Golden Triangle BID and DDOE Celebrate Completion of Rain Garden
Release Date: Wednesday, June 20th 2012
DDOE and the Golden Triangle BID Celebrate the Completion of a Rain Garden to Reduce Storm Water Runoff
Replacing Impervious Concrete with Soil, Plants to Capture Pollutants and Protect DC Rivers
Golden Triangle Business Improvement District (BID) today celebrates the completion of the BID’s first rain garden or biocell. Replacing a concrete traffic island at the intersection of Connecticut Avenue, Rhode Island Avenue and M Street northwest, the new biocell provides pervious green space – soil and plants – that capture and filter storm water otherwise bound for Washington’s rivers.
In a ceremony this morning, District Department of the Environment (DDOE) Director Christophe Tulou along with Greg Meyer, Chairman of the Golden Triangle BID’s Board of Directors and a Senior Vice President at Brookfield Properties, ceremoniously added the garden’s final two plants to applause from the gathered crowd.
Golden Triangle staff took the initiative to explore the viability of a biocell at this location and applied for a grant from DDOE. The local agency allocates a portion of the Environmental Protection Agency’s grant funds for nonpoint source water pollution as identified in Section 319 of the Clean Water Act.
“Once again, today the Golden Triangle is a leader,” said Mr.

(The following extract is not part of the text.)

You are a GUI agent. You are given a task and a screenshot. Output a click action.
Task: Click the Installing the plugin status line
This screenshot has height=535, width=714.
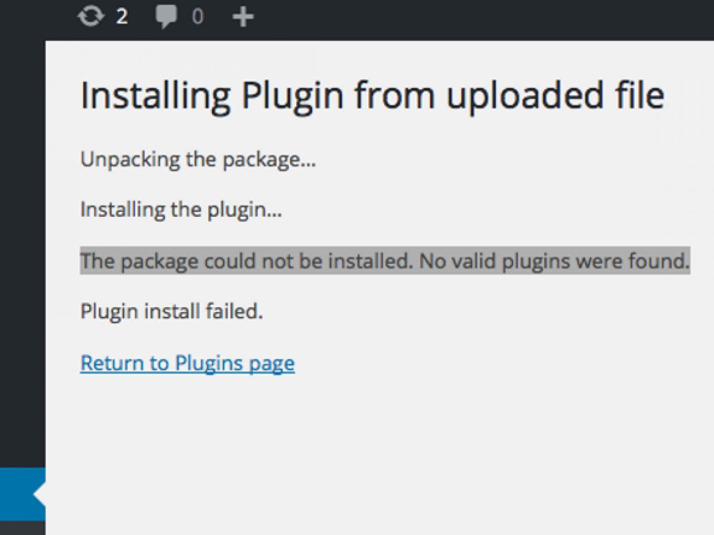(x=181, y=210)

Meyer. “We are pleased to be the first BID to install a rain garden in Washington. This streetscape improvement is not only aesthetically pleasing, but reduces storm water runoff, which is a major issue for the health of our rivers.”
“Projects like this rain garden – transforming impervious hardscape into a garden that captures storm water, reduces the heat island affect and adds green space – are the type we need more of across the city,” said Director Tulou.

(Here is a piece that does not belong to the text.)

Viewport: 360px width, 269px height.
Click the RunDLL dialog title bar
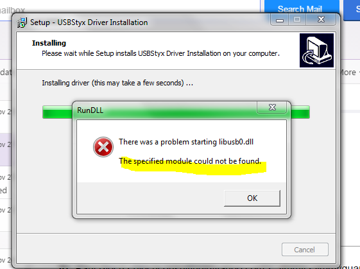point(166,110)
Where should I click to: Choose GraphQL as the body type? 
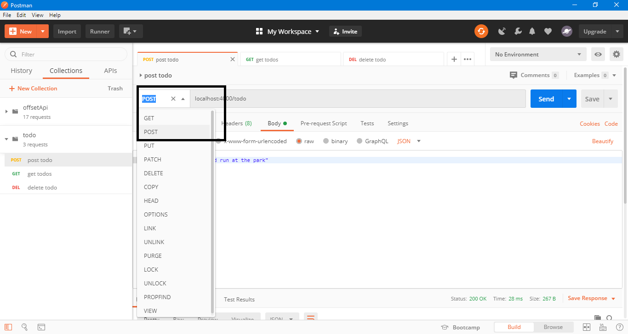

“The completion of this rain garden is another component of our Golden Streets initiative,” said BID Executive Director Leona Agouridis. “In addition to the important storm water retention this biocell offers, it adds aesthetic appeal to the neighborhood much like the Connecticut Avenue median project.”
Connecticut Avenue was transformed last fall with the installation by the District Department of Transportation of a landscaped median down the middle of the key thoroughfare. The median replaced asphalt with 3,000 square feet of green space. The effect is visually appealing, environmentally friendly and provides a safer means of crossing the busy boulevard.
In recent months the BID has also held a cell phone recycling event, installed a series of bike racks and added 10 recycling bins co-located with BID trash cans in a pilot program. “Flowers for Phones” is the annual event encouraging proper cell phone disposal. Retired cell phones and chargers are collected over two days in a central BID location in exchange for a potted plant. Within the BID is parking for 700 bicycles in addition to four public artworks that function as bike racks. Most recently, a work called Exploration was installed near the National Geographic headquarters building. Additional recycle bins to the initial 10 will be added throughout the BID over the coming months.
A commitment to sustainability is evident across the neighborhood as the Golden Triangle boasts 23 LEED (Leadership in Energy and Environmental Design) certified buildings including several with the highest (LEED Platinum) distinction.